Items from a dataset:
_ _ _ _
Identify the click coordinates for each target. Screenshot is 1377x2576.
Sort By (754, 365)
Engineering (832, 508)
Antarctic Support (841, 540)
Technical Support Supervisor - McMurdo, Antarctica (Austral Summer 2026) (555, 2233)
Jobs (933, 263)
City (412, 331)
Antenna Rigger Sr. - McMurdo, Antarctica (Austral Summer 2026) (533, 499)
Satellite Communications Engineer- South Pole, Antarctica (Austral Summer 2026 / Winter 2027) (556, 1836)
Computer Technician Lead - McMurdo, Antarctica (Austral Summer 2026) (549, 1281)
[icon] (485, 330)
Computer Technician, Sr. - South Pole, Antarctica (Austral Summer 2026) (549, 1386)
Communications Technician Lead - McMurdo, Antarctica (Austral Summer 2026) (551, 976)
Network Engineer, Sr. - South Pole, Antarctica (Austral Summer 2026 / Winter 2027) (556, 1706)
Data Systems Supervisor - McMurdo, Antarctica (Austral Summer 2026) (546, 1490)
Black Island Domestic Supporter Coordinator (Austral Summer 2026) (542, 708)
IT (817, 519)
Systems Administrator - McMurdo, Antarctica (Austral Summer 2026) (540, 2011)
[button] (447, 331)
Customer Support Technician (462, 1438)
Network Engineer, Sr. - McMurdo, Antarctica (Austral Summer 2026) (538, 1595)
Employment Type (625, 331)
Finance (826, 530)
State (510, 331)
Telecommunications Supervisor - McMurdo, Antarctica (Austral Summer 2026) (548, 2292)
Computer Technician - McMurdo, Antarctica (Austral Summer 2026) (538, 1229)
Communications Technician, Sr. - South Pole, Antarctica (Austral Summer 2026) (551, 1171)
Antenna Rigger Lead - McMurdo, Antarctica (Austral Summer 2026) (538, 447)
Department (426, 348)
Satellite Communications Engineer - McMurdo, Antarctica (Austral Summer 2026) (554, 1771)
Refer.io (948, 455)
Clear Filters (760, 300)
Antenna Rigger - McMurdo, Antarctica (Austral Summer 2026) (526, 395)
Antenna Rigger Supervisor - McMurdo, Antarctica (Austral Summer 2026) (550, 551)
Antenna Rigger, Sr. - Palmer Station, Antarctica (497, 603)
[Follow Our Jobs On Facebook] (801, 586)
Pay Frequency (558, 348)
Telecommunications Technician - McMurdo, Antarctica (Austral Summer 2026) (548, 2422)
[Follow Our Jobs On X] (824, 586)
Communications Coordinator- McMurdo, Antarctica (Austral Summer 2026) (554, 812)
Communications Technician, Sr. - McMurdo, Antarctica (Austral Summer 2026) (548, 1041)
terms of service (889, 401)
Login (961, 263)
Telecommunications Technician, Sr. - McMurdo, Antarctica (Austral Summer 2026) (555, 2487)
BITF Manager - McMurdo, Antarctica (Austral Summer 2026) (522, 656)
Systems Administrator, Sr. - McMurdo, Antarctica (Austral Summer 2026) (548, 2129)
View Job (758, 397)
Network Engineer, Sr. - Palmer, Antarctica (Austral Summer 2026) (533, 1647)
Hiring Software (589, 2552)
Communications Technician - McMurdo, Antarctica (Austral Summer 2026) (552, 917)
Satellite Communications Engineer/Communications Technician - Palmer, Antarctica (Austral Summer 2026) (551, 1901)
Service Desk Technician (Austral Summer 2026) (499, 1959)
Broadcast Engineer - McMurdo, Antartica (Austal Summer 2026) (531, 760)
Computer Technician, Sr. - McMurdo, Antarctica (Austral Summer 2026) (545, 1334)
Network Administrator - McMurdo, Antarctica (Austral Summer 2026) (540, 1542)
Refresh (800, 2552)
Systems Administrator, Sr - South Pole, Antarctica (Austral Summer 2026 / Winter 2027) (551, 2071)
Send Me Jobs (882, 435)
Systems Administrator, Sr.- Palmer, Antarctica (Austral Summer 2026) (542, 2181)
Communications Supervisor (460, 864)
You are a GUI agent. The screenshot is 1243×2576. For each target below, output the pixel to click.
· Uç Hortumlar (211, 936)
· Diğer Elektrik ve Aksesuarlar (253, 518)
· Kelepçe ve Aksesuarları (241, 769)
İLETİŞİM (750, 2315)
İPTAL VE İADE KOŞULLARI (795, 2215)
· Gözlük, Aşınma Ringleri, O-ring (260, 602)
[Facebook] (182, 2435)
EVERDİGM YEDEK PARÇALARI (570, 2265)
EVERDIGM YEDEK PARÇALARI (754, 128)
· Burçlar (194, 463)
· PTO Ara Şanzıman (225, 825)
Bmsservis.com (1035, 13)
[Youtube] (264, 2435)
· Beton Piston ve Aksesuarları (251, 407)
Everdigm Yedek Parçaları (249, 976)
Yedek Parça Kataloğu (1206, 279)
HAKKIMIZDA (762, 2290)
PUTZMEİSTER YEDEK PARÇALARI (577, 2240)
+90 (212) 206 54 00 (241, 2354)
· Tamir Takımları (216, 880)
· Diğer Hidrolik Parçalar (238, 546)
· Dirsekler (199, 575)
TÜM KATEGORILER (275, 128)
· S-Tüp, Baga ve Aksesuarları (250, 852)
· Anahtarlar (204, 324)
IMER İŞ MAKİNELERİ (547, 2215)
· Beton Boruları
_ _ _ _
Repeat word for word every line from the start of the entries to the line holding "Antenna Rigger Sr.", inclusive, and nothing else.

» Exercise response:
Identify the click coordinates for each target. Screenshot is 1377x2576.
Sort By (754, 365)
Engineering (832, 508)
Antarctic Support (841, 540)
Technical Support Supervisor - McMurdo, Antarctica (Austral Summer 2026) (555, 2233)
Jobs (933, 263)
City (412, 331)
Antenna Rigger Sr. - McMurdo, Antarctica (Austral Summer 2026) (533, 499)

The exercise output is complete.